After some years spent as a teacher, in 1910 Anderson entered the City College of Law and Finance, attending the night courses. While attending the college, she was the only woman student in her class. She successfully completed three years of law school, two of courses and one of lectures. The fourth year, the work field, she enrolled at Benton College of Law, again the only woman. Having attended two law schools, she graduated from both: she received an LL.M. degree from Benton College of Law on June 6, 1912, and a LL.B. from City College of Law and Finance on June 11, 1912.

==Career==
In 1907 Anderson moved to St. Louis where she opened and managed the Arnold Preparatory School in the Benoist Building. They enrolled many men, and some women, whose early education had been neglected. Anderson and her assistants tutored them privately and placed them in nearly every department of every college and university in St. Louis and in other cities.

In 1908, while operating her own school, Anderson also accepted a position as instructor of Latin in the Dental Department of the Saint Louis University, the only woman in the faculty. She was also professor of medical botany at the American Medical College, again the only woman instructor.

In 1912, Anderson organized the Women's National College Club, with headquarters in St. Louis, serving as its national president. Her idea was to expanding her school work and prepare to merge her preparatory school to some larger institution.

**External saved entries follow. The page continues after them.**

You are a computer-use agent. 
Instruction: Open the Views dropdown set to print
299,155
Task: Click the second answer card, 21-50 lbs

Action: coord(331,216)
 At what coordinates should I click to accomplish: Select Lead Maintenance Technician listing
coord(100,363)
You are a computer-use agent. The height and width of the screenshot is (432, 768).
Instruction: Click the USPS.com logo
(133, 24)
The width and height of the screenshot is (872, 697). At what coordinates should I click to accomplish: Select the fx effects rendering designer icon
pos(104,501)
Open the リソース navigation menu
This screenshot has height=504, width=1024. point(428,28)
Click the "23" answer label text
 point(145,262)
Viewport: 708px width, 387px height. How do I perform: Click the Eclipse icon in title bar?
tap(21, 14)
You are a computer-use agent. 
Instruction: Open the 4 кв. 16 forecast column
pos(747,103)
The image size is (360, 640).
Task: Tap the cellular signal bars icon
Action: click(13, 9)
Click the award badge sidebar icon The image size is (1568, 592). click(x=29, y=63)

On July 15, 1912, Anderson was among the St. Louis women attorneys who organized the Woman's State Bar Association of Missouri, the first association of women lawyers in the world. Caroline G. Thummel was the President.

In September 1913, Anderson was elected director of the Woman's Department at the University of Chicago Law School, the first woman holding such office in the United States.

In 1914, Anderson was appointed on the regular faculty of the City College of Law and Finance as lecturer and instructor in the chair of International Law, again, the only woman holding such a position in St. Louis.

Anderson was an advocate of the Equal Rights Amendment and Women's suffrage in the United States. She was a charter member of the Equal Suffrage League (St. Louis), and sent out the first invitations to business women, asking them to meet to consider the organization of a league to further suffrage.

==Personal life and death==
Anderson married W. E. Arnold, a medical student at the American Medical College. They divorced December 2, 1912, and she went back to use her maiden name.

Anderson is buried at Graceland Cemetery, Chicago.